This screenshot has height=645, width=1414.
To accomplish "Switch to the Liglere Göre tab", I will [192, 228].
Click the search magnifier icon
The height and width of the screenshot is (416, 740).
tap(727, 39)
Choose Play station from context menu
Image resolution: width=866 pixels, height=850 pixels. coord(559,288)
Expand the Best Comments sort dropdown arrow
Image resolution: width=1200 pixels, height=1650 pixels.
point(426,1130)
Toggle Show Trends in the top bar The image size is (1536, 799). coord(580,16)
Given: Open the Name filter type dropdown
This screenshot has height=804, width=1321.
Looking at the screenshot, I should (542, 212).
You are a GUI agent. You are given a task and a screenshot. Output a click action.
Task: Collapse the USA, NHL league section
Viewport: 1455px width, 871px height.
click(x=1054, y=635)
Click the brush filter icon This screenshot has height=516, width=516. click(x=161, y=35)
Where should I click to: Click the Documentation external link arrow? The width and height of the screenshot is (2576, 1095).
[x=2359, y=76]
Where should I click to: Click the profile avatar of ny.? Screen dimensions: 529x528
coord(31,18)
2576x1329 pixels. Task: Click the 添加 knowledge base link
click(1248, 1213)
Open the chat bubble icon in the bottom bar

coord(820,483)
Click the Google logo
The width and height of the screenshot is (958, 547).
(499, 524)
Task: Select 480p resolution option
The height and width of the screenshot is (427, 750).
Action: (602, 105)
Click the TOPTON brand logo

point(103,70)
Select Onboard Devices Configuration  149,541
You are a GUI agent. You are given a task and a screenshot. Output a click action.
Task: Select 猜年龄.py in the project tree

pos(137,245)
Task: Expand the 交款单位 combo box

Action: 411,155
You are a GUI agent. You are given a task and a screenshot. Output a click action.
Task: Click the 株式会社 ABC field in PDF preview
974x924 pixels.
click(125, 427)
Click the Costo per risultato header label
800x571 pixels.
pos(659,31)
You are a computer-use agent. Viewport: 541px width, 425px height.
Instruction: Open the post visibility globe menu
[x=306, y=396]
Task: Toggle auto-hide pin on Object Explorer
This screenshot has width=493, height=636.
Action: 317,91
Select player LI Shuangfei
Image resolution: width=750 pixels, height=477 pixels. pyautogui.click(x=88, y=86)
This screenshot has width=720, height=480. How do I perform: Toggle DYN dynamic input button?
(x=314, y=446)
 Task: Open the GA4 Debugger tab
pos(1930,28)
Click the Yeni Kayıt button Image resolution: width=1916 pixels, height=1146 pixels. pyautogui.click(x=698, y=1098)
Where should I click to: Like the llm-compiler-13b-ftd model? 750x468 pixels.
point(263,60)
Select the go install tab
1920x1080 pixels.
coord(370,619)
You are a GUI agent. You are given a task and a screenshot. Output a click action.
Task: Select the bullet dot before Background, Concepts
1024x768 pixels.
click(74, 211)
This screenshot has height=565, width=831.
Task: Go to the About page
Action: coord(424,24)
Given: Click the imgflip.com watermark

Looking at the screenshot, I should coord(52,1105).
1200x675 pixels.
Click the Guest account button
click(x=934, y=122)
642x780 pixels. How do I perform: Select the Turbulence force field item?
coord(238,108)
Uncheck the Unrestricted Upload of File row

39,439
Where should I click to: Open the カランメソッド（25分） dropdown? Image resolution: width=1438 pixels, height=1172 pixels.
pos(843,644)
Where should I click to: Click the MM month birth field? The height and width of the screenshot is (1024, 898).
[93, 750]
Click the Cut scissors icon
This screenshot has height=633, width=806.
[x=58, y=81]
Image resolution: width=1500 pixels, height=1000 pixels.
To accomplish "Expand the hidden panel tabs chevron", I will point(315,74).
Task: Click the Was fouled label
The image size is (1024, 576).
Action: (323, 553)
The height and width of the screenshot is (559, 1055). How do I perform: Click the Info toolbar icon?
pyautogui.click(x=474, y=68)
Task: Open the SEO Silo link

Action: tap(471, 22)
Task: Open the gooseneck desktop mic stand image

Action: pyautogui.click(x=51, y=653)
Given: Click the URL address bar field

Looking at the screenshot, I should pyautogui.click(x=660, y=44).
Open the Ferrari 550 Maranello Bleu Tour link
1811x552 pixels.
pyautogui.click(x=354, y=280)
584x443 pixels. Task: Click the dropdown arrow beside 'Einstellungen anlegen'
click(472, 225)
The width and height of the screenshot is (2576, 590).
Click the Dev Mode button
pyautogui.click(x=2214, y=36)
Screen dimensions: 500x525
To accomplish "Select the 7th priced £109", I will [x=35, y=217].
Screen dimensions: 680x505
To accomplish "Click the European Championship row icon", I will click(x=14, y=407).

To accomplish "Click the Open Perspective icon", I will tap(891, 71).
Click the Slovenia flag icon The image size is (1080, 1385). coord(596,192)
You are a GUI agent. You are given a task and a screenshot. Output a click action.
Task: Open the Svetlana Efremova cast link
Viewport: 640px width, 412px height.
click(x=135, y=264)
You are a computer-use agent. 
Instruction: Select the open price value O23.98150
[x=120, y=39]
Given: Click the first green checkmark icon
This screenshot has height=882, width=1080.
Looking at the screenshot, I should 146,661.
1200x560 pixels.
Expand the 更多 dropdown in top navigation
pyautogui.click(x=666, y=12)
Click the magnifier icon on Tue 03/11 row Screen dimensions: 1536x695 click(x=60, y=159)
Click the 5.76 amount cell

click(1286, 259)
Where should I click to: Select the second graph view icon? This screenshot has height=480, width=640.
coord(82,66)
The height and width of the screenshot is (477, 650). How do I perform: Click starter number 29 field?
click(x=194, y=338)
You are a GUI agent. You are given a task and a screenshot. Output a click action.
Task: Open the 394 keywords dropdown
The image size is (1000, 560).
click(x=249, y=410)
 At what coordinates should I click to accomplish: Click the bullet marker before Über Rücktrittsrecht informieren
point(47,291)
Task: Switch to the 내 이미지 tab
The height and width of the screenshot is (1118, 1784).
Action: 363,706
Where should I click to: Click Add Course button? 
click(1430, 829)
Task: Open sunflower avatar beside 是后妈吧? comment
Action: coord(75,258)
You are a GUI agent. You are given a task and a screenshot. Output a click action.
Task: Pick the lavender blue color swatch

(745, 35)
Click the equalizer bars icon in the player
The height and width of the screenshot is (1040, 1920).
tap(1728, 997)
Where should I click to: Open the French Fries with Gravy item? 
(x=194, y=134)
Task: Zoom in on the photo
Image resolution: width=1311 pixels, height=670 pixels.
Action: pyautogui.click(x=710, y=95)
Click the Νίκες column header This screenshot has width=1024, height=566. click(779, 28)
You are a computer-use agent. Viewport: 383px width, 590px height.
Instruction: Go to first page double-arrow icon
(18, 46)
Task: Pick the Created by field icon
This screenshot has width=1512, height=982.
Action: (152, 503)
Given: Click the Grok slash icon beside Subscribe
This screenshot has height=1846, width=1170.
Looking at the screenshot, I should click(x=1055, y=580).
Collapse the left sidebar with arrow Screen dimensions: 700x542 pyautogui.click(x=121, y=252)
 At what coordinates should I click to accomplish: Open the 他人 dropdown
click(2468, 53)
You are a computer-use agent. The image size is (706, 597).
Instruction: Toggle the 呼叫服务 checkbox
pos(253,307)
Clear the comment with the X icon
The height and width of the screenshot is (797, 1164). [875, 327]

+--

### Required work
Could you set down, exactly as written, the lines above between the one holding "Task: Zoom in on the photo" and the one holding "Given: Click the Grok", inclusive, and nothing more?

### Answer
Task: Zoom in on the photo
Image resolution: width=1311 pixels, height=670 pixels.
Action: pyautogui.click(x=710, y=95)
Click the Νίκες column header This screenshot has width=1024, height=566. click(779, 28)
You are a computer-use agent. Viewport: 383px width, 590px height.
Instruction: Go to first page double-arrow icon
(18, 46)
Task: Pick the Created by field icon
This screenshot has width=1512, height=982.
Action: (152, 503)
Given: Click the Grok slash icon beside Subscribe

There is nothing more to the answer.